(Given records)
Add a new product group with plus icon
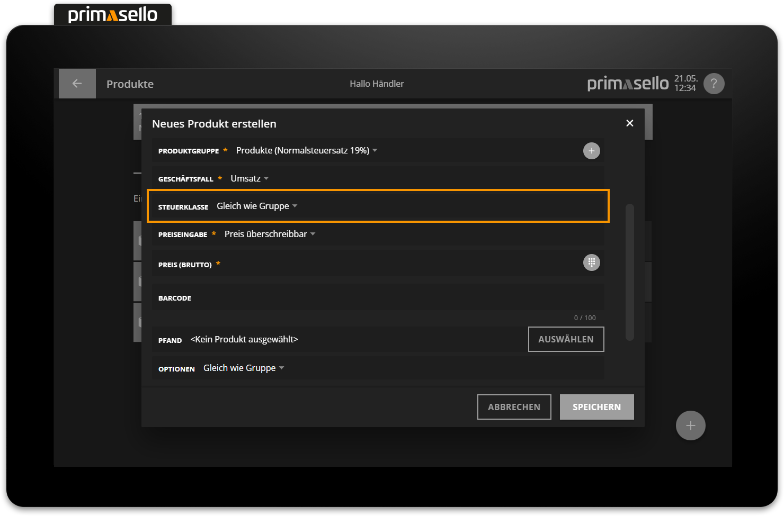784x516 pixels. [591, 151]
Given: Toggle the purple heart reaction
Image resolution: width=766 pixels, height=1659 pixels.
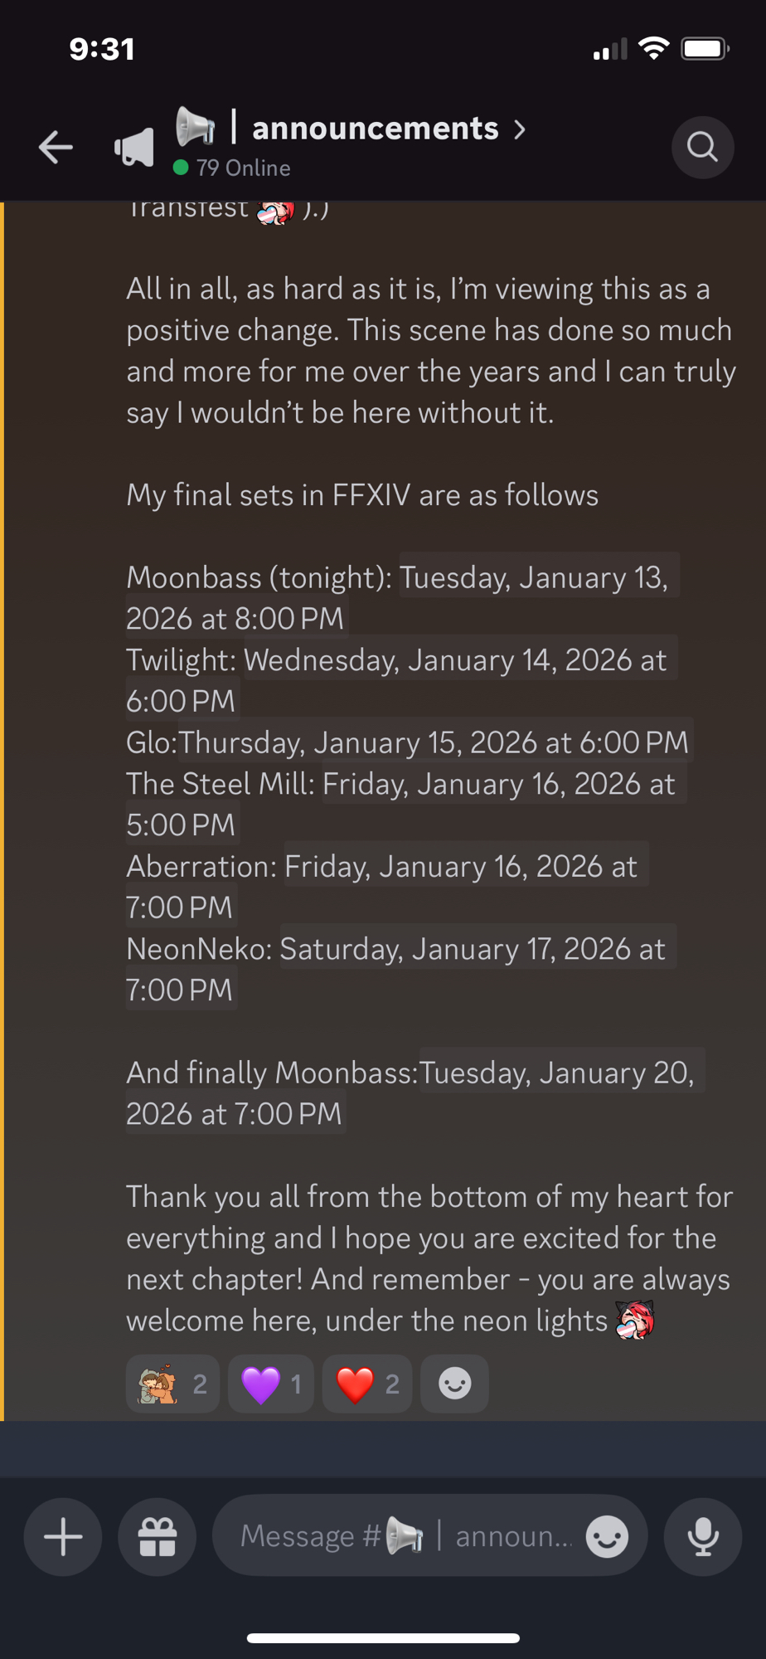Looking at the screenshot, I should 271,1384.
(End Given records)
> _What the task requires_
Leaving out the pictures, repeat all the entries exactly as they stand.

> _Output_
Add a new product group with plus icon
784x516 pixels. [591, 151]
Given: Toggle the purple heart reaction
Image resolution: width=766 pixels, height=1659 pixels.
Looking at the screenshot, I should 271,1384.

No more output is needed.